Provided material
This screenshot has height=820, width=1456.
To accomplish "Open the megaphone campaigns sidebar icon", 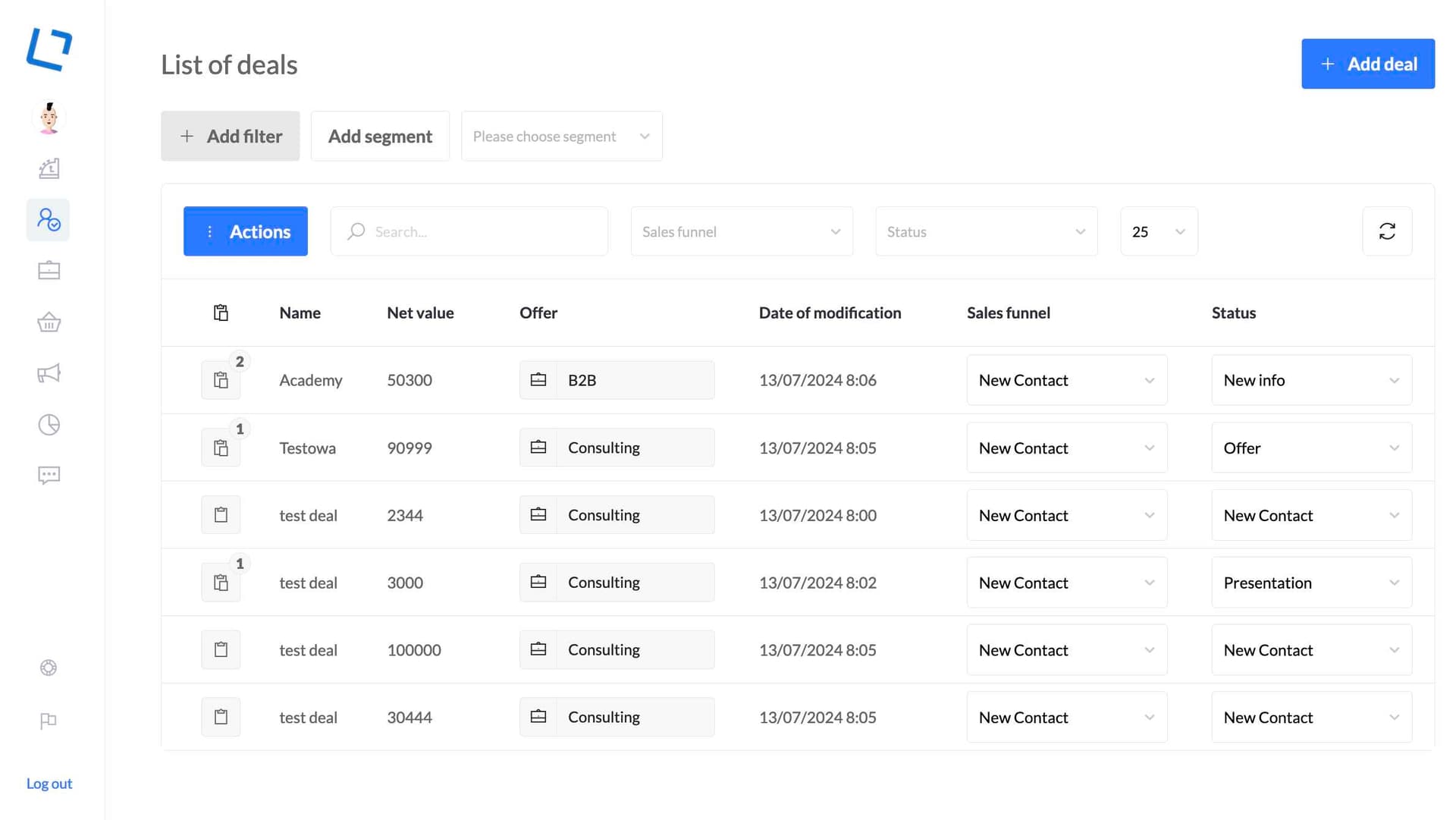I will click(49, 373).
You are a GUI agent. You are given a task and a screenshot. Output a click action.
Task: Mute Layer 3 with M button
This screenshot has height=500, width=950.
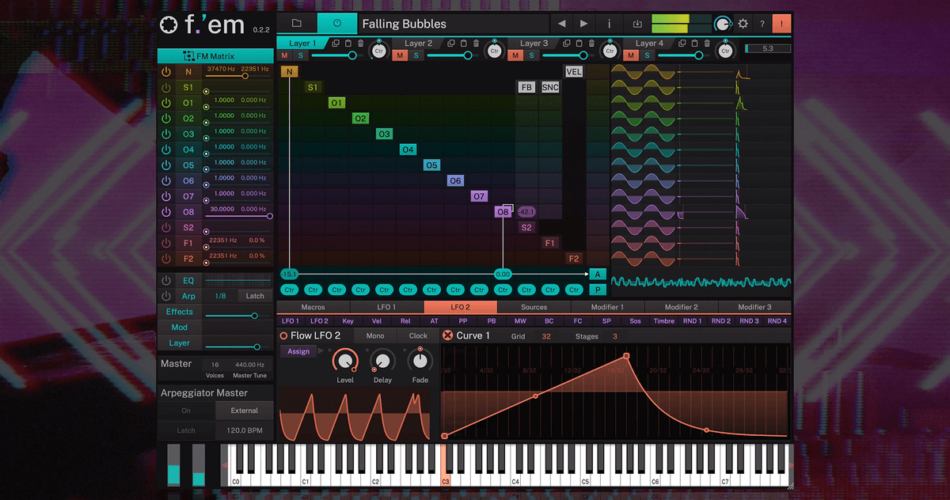point(515,56)
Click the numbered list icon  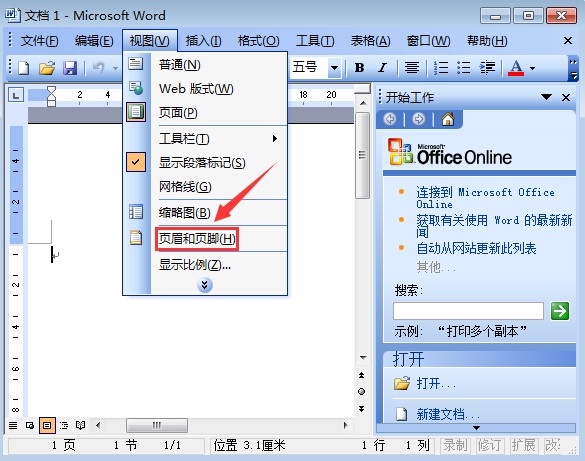pyautogui.click(x=441, y=68)
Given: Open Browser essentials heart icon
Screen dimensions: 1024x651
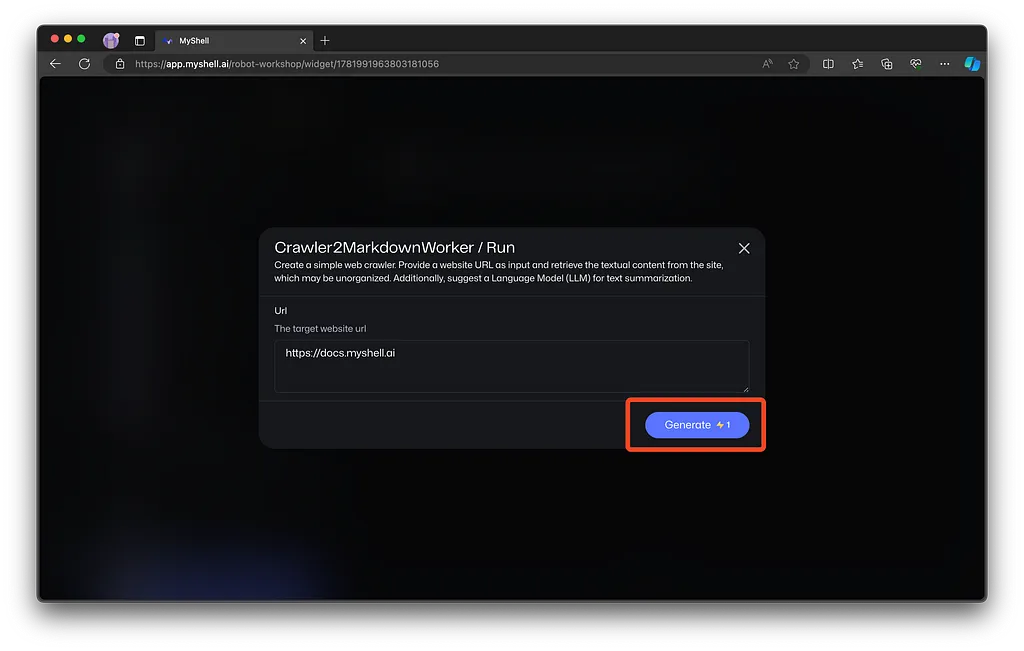Looking at the screenshot, I should pyautogui.click(x=915, y=64).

Prompt
Retype the data from the line containing "Given: Open Browser essentials heart icon" through the end of the data, including both of those lines. Leave out the pictures.

Result of this task
Given: Open Browser essentials heart icon
Screen dimensions: 1024x651
Looking at the screenshot, I should pyautogui.click(x=915, y=64).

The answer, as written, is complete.